(WORK INSTRUCTION) Every line below is to be set down again exactly; any image stays out.

▼

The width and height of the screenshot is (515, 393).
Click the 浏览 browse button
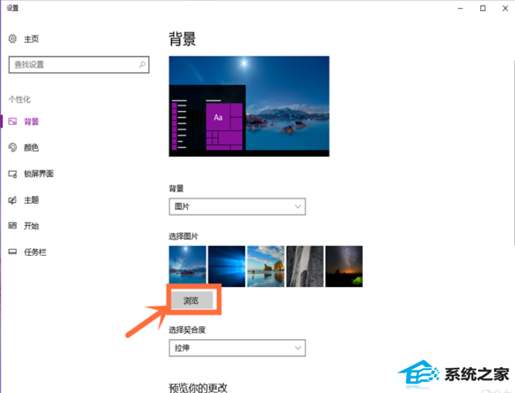(x=192, y=300)
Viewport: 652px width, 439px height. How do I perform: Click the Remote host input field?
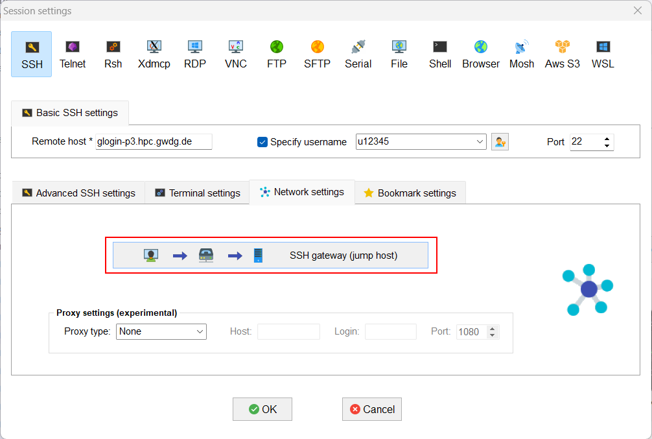(154, 141)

▲

(TASK OUTPUT)
The width and height of the screenshot is (515, 393).
Click the 浏览 browse button
(x=192, y=300)
Viewport: 652px width, 439px height. How do I perform: Click the Remote host input field?
(154, 141)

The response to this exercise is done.